= BRIEF =
Set down the entries below exactly as written.

= INFORMATION SUPPLIED =
______________________________

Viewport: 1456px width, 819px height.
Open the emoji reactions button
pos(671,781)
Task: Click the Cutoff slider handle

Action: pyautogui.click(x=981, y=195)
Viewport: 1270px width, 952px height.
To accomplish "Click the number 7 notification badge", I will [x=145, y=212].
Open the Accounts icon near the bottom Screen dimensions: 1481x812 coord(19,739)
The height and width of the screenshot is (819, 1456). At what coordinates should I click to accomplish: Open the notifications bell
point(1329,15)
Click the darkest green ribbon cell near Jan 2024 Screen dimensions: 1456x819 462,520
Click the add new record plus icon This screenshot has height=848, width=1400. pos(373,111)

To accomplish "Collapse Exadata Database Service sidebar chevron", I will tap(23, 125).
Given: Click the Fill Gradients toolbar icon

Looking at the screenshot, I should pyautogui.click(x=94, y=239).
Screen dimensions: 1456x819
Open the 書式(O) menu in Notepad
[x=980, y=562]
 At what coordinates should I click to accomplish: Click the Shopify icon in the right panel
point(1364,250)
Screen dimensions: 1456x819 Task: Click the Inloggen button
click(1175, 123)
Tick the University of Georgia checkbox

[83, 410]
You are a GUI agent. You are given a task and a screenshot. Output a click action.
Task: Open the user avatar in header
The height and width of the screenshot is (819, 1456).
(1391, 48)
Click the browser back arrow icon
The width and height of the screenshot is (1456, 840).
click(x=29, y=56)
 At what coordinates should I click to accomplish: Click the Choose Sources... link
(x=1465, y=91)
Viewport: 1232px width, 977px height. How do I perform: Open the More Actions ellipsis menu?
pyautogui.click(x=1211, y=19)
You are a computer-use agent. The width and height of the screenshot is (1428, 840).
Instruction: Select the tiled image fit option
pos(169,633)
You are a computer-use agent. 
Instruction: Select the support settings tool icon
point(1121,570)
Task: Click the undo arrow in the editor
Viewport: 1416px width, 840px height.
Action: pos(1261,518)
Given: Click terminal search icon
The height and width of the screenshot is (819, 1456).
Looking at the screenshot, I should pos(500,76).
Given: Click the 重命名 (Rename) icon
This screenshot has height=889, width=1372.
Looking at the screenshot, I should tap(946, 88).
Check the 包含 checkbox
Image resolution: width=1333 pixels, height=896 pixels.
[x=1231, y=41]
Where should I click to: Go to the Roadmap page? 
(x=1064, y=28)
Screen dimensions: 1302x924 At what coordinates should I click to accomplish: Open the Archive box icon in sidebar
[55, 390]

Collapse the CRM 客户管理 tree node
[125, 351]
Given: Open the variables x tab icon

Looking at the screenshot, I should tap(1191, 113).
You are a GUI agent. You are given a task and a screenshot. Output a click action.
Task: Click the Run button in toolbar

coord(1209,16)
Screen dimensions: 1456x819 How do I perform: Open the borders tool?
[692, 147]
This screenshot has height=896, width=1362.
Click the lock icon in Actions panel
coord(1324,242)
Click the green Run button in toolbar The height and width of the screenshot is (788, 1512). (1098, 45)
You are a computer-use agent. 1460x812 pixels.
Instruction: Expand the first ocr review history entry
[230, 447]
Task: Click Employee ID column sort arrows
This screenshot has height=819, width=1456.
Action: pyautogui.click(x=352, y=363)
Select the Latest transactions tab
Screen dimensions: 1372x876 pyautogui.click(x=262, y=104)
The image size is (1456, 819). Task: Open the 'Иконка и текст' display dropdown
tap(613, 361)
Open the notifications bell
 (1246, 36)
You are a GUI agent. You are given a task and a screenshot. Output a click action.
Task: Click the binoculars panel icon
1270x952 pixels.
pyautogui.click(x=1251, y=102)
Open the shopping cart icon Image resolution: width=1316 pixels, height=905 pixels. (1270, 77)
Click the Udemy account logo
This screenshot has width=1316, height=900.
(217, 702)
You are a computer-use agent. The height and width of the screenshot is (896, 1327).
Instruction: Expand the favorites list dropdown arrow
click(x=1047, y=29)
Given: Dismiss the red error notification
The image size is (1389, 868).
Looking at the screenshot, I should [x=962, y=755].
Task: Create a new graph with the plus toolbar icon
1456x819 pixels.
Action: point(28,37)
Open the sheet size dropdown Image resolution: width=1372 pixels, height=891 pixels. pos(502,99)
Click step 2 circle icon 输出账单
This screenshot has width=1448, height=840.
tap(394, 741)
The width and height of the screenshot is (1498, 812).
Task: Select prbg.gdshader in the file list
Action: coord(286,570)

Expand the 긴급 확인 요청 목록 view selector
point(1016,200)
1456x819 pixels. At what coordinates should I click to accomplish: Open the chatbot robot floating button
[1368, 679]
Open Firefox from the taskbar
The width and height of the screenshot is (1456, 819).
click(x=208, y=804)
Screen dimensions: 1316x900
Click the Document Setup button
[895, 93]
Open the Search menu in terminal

______________________________

= YOUR SOLUTION =
Viewport: 1456px width, 819px height.
Open the emoji reactions button
pos(671,781)
Task: Click the Cutoff slider handle

Action: pyautogui.click(x=981, y=195)
Viewport: 1270px width, 952px height.
To accomplish "Click the number 7 notification badge", I will [x=145, y=212].
Open the Accounts icon near the bottom Screen dimensions: 1481x812 coord(19,739)
The height and width of the screenshot is (819, 1456). At what coordinates should I click to accomplish: Open the notifications bell
point(1329,15)
Click the darkest green ribbon cell near Jan 2024 Screen dimensions: 1456x819 462,520
Click the add new record plus icon This screenshot has height=848, width=1400. pos(373,111)

To accomplish "Collapse Exadata Database Service sidebar chevron", I will tap(23, 125).
Given: Click the Fill Gradients toolbar icon

Looking at the screenshot, I should pyautogui.click(x=94, y=239).
Screen dimensions: 1456x819
Open the 書式(O) menu in Notepad
[x=980, y=562]
 At what coordinates should I click to accomplish: Click the Shopify icon in the right panel
point(1364,250)
Screen dimensions: 1456x819 Task: Click the Inloggen button
click(1175, 123)
Tick the University of Georgia checkbox

[83, 410]
You are a GUI agent. You are given a task and a screenshot. Output a click action.
Task: Open the user avatar in header
The height and width of the screenshot is (819, 1456).
(1391, 48)
Click the browser back arrow icon
The width and height of the screenshot is (1456, 840).
click(x=29, y=56)
 At what coordinates should I click to accomplish: Click the Choose Sources... link
(x=1465, y=91)
Viewport: 1232px width, 977px height. How do I perform: Open the More Actions ellipsis menu?
pyautogui.click(x=1211, y=19)
You are a computer-use agent. The width and height of the screenshot is (1428, 840).
Instruction: Select the tiled image fit option
pos(169,633)
You are a computer-use agent. 
Instruction: Select the support settings tool icon
point(1121,570)
Task: Click the undo arrow in the editor
Viewport: 1416px width, 840px height.
Action: pos(1261,518)
Given: Click terminal search icon
The height and width of the screenshot is (819, 1456).
Looking at the screenshot, I should pos(500,76).
Given: Click the 重命名 (Rename) icon
This screenshot has height=889, width=1372.
Looking at the screenshot, I should tap(946, 88).
Check the 包含 checkbox
Image resolution: width=1333 pixels, height=896 pixels.
[x=1231, y=41]
Where should I click to: Go to the Roadmap page? 
(x=1064, y=28)
Screen dimensions: 1302x924 At what coordinates should I click to accomplish: Open the Archive box icon in sidebar
[55, 390]

Collapse the CRM 客户管理 tree node
[125, 351]
Given: Open the variables x tab icon

Looking at the screenshot, I should tap(1191, 113).
You are a GUI agent. You are given a task and a screenshot. Output a click action.
Task: Click the Run button in toolbar

coord(1209,16)
Screen dimensions: 1456x819 How do I perform: Open the borders tool?
[692, 147]
This screenshot has height=896, width=1362.
Click the lock icon in Actions panel
coord(1324,242)
Click the green Run button in toolbar The height and width of the screenshot is (788, 1512). (1098, 45)
You are a computer-use agent. 1460x812 pixels.
Instruction: Expand the first ocr review history entry
[230, 447]
Task: Click Employee ID column sort arrows
This screenshot has height=819, width=1456.
Action: pyautogui.click(x=352, y=363)
Select the Latest transactions tab
Screen dimensions: 1372x876 pyautogui.click(x=262, y=104)
The image size is (1456, 819). Task: Open the 'Иконка и текст' display dropdown
tap(613, 361)
Open the notifications bell
 (1246, 36)
You are a GUI agent. You are given a task and a screenshot. Output a click action.
Task: Click the binoculars panel icon
1270x952 pixels.
pyautogui.click(x=1251, y=102)
Open the shopping cart icon Image resolution: width=1316 pixels, height=905 pixels. (1270, 77)
Click the Udemy account logo
This screenshot has width=1316, height=900.
(217, 702)
You are a computer-use agent. The height and width of the screenshot is (896, 1327).
Instruction: Expand the favorites list dropdown arrow
click(x=1047, y=29)
Given: Dismiss the red error notification
The image size is (1389, 868).
Looking at the screenshot, I should [x=962, y=755].
Task: Create a new graph with the plus toolbar icon
1456x819 pixels.
Action: point(28,37)
Open the sheet size dropdown Image resolution: width=1372 pixels, height=891 pixels. pos(502,99)
Click step 2 circle icon 输出账单
This screenshot has width=1448, height=840.
tap(394, 741)
The width and height of the screenshot is (1498, 812).
Task: Select prbg.gdshader in the file list
Action: coord(286,570)

Expand the 긴급 확인 요청 목록 view selector
point(1016,200)
1456x819 pixels. At what coordinates should I click to accomplish: Open the chatbot robot floating button
[1368, 679]
Open Firefox from the taskbar
The width and height of the screenshot is (1456, 819).
click(x=208, y=804)
Screen dimensions: 1316x900
Click the Document Setup button
[895, 93]
Open the Search menu in terminal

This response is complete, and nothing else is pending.